Use look-up tables to create small (4-bit input) constant multipliers, and add the results up.

You will need to modify the test harness so that it tests for constant multiplication.

What you should hand in:

Verilog (or VHDL) description of multiplier in mult4.v. Include as a comment the latency and frequency settings for test harness.
Postscript out of simwaves timing diagram in simwave2.ps
Describe any variations to the synthesis or P&R flow that you used in written.txt part 4. Also report the target FPGA, the number of CLBs, registers, and the length of the critical path. Basically, give us the results, plus enough information to duplicate the work that you did.
Turn in any software that you wrote to assist your design of this task.

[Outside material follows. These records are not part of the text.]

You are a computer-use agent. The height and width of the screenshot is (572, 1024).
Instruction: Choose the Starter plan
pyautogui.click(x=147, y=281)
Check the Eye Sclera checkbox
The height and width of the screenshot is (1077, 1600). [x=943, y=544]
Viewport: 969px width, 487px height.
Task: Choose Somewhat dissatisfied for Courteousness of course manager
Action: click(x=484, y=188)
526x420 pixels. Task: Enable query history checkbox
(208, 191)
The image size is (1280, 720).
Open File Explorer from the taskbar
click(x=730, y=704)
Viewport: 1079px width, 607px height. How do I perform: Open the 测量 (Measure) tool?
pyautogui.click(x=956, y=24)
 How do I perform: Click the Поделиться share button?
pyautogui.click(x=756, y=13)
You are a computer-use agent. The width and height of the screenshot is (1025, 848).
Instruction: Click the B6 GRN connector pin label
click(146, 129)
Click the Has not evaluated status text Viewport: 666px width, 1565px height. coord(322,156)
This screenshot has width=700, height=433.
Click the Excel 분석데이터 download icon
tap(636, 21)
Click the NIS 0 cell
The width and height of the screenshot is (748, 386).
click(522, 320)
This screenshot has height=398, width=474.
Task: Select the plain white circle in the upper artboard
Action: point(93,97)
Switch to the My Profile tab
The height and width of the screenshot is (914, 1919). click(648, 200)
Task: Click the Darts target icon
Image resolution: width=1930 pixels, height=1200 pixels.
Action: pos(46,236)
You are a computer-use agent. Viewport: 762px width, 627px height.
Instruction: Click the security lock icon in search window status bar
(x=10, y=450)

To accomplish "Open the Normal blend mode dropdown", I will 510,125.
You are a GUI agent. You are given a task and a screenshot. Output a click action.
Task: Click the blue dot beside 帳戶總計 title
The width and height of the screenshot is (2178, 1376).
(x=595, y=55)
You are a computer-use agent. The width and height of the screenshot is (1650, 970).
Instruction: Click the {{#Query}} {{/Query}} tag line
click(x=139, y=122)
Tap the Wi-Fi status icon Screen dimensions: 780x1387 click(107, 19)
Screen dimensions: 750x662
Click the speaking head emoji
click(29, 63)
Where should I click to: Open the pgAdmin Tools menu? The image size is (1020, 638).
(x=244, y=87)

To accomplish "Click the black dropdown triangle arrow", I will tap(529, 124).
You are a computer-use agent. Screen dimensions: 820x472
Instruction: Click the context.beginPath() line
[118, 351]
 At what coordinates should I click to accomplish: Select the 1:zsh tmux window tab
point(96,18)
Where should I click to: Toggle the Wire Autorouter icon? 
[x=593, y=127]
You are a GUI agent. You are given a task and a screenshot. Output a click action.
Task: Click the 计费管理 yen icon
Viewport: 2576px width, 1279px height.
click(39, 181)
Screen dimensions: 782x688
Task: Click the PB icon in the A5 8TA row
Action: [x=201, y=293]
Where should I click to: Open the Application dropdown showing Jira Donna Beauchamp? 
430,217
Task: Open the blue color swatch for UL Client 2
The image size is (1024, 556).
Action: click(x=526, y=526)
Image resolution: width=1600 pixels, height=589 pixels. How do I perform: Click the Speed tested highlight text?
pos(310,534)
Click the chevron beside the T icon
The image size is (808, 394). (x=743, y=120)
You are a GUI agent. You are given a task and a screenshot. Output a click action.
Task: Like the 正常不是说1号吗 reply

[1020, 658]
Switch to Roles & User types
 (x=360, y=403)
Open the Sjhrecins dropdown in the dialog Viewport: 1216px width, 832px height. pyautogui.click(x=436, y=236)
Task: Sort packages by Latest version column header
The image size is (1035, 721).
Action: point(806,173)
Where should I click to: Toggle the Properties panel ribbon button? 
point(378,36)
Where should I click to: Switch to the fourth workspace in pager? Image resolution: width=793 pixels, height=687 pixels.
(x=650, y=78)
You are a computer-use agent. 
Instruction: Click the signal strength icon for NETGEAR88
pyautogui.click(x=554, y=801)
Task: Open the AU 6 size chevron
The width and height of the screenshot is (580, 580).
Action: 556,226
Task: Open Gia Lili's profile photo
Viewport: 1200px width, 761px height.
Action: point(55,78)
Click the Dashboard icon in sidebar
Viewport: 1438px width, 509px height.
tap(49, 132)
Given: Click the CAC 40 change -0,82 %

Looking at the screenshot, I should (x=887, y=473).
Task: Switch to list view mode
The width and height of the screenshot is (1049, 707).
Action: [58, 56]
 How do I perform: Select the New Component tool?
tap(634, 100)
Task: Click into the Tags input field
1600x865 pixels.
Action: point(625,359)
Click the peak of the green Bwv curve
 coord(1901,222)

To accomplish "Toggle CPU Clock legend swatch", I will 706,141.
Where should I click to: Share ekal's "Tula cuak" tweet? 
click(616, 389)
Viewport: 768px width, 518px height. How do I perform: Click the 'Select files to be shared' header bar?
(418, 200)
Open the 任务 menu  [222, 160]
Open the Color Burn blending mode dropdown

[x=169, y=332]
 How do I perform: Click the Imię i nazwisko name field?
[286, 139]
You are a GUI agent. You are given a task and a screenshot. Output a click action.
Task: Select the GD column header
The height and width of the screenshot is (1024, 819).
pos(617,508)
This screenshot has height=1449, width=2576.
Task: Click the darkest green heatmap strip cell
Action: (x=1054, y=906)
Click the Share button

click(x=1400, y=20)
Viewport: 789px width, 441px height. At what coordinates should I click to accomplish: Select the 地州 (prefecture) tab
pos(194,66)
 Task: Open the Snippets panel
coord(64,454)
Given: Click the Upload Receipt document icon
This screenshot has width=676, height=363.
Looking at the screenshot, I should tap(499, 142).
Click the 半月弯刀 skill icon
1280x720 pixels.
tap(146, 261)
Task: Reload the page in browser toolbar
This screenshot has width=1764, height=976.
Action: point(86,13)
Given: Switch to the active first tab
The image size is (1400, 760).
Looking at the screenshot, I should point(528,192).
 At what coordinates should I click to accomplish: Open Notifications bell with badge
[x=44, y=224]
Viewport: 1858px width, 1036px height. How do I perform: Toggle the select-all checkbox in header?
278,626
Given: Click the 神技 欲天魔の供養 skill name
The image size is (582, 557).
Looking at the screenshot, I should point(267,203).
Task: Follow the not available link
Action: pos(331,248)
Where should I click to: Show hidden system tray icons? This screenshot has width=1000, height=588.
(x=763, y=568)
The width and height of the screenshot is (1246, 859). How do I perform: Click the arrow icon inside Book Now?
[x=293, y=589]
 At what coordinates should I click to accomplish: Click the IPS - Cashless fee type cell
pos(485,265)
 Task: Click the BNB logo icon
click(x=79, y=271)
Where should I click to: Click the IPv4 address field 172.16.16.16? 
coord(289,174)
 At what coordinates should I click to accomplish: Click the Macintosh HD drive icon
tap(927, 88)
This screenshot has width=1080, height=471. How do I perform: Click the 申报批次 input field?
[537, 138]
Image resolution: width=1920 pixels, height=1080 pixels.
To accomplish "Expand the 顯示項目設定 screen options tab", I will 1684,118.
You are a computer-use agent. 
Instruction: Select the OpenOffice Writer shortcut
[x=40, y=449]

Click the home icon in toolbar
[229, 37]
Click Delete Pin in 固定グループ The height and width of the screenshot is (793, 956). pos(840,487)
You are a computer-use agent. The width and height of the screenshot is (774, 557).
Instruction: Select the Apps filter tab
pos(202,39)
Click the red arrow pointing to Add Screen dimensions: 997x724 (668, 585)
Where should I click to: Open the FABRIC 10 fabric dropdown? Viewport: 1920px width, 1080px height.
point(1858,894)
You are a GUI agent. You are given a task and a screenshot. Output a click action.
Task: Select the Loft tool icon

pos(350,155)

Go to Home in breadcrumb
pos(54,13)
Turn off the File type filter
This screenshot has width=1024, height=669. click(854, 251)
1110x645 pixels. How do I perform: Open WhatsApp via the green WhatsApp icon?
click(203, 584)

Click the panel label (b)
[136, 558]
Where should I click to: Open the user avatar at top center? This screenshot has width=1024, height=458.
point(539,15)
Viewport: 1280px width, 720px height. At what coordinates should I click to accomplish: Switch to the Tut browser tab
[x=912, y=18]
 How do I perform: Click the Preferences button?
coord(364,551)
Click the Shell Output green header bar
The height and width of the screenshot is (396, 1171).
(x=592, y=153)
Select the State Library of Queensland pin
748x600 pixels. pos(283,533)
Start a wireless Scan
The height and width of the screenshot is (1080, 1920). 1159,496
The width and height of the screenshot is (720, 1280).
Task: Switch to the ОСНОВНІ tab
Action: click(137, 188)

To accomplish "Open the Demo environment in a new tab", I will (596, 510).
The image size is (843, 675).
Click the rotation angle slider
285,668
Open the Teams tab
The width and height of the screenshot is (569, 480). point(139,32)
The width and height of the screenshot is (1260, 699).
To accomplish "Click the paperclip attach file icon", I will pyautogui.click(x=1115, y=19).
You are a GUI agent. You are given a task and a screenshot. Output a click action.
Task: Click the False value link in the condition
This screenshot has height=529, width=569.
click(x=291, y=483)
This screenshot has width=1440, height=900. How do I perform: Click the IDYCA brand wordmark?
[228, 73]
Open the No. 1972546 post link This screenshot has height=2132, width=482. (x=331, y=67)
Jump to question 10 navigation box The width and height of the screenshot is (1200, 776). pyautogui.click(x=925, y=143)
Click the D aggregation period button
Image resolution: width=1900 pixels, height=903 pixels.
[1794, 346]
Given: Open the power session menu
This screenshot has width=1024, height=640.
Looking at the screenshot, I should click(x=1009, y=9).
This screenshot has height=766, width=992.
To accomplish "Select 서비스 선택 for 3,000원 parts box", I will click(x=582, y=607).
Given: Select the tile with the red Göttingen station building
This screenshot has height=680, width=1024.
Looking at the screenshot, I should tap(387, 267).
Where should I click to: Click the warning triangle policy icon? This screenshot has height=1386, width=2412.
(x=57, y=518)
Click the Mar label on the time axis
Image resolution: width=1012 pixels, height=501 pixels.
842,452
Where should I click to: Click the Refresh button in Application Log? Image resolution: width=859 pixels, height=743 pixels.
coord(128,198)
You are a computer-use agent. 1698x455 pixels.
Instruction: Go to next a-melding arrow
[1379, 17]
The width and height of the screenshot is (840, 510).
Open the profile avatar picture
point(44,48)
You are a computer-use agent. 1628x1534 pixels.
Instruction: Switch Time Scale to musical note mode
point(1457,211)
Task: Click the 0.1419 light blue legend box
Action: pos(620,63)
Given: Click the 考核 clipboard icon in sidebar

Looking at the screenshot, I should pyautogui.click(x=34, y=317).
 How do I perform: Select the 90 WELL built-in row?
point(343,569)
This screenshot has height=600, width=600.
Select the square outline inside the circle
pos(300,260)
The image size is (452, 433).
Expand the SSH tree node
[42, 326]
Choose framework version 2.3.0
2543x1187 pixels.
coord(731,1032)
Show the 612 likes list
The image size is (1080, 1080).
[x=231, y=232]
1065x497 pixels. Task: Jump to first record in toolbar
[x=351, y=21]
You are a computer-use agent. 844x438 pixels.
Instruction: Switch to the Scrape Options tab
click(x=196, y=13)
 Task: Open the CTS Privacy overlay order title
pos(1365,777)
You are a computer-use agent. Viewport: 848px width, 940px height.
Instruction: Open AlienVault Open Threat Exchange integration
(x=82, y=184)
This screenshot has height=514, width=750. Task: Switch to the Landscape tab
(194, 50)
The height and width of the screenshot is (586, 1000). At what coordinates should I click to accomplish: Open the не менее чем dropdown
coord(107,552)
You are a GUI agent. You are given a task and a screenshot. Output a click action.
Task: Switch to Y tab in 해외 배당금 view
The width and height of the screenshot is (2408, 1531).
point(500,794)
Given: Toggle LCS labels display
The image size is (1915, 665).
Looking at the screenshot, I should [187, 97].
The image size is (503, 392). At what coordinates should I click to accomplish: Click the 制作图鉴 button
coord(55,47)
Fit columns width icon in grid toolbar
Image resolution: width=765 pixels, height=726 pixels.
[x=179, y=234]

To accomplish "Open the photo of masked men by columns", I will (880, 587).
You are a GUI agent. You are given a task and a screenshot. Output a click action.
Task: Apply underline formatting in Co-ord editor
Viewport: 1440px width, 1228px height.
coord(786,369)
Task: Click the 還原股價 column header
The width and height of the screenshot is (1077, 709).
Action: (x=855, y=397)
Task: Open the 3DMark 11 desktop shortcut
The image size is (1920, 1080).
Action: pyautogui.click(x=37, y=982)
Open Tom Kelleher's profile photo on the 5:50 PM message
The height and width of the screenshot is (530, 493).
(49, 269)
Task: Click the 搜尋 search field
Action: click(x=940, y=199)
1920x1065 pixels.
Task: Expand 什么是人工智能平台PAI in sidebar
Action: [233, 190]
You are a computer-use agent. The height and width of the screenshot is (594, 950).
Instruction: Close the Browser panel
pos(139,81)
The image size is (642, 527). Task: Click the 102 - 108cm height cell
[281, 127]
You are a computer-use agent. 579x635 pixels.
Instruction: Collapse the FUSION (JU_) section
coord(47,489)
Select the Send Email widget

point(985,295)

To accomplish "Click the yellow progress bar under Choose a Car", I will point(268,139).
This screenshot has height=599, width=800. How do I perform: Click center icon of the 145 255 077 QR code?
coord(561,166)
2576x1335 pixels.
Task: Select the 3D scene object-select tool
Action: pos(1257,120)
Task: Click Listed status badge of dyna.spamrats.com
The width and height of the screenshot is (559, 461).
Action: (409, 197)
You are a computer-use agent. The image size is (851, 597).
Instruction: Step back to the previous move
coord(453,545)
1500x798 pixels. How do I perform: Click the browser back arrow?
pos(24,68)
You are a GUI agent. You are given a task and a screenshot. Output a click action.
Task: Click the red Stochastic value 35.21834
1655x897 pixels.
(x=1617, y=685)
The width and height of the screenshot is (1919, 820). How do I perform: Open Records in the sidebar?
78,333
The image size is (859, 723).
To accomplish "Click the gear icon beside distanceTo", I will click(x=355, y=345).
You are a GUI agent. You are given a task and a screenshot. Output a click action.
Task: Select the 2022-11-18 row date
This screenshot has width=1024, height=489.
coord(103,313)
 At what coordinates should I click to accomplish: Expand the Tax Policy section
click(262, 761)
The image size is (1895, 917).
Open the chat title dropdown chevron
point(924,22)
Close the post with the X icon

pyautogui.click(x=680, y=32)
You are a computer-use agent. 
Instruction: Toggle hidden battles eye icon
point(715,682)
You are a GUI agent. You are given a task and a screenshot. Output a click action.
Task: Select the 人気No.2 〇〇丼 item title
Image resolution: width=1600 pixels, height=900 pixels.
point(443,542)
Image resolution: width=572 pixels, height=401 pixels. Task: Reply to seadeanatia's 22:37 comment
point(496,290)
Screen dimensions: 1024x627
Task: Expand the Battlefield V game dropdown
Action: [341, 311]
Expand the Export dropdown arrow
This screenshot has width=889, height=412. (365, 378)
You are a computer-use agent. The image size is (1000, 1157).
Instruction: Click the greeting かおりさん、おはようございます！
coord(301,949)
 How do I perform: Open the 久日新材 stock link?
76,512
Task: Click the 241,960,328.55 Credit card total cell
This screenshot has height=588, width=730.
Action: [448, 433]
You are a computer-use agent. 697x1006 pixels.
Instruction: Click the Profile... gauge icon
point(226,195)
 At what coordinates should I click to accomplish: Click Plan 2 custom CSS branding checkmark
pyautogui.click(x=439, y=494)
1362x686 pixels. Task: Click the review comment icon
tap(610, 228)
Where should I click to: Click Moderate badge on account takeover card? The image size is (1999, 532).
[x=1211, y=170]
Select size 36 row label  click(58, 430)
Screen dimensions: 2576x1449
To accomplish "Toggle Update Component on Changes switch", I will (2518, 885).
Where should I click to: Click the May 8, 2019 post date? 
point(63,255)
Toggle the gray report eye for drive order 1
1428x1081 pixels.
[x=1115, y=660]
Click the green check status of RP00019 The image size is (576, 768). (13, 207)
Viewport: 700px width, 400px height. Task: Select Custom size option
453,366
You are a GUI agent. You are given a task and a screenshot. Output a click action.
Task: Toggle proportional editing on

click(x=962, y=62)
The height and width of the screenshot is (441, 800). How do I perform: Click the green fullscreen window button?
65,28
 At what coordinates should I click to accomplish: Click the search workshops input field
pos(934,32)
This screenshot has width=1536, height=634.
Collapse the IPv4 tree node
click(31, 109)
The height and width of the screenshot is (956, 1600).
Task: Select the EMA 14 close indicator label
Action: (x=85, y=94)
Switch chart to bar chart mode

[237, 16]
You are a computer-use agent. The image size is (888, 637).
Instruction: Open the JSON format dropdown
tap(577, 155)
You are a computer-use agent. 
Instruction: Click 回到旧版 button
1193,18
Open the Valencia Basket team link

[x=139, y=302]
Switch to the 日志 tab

6. How You Should Handin Your Work

Run the program /afs/cs/academic/15828/bin/handin -lab 1 [path]. If is a directory the entire directory will be turned in. If it is a file, the file will be turned in. You can run handin as many times as you want. The last copy will be what we evaluate.

Appendices:

A. On-line Documentation:

For Verilog and VHDL information run openbook. The following volumes may be relevant:

Verilog-XL Reference
Verilog-XL Tutorial
Verilog-XL Users Guide
LeapFrog VHDL Simulator Reference
LeapFrog VHDL Simulator User Guide

For Synopsys tools, run iview.

For help with dsgnmgr, run hyperhelp:

hyperhelp (xdsgn) /afs/ece/common/local/usr/supported/xilinx/M13/sol/usenglish/*.hlp

B. Xhosting

Telnet to a Solaris box (machine1) from your X terminal (machine2):

machine2% telnet far-sun4.andrew.cmu.edu
In order to find out the name of the Solaris box (machine1):
machine1% hostname

Klog into ECE:

machine1% klog UID@ece.cmu.edu
Where UID is your ECE user id.

Source the setup file:

machine1% source setvar847.sun4_55

Set the DISPLAY variable:

machine1% setenv DISPLAY machine2:0.0
Remember, machine2 is the hostname of the machine that runs your X display. You may have to add the ".ece.cmu.edu" suffix.

Enable xhosting:

machine2% xhost +machine1
Where machine1 is the hostname of the Solaris box. You may have to add the .andrew.cmu.edu suffix to the name you get from hostname.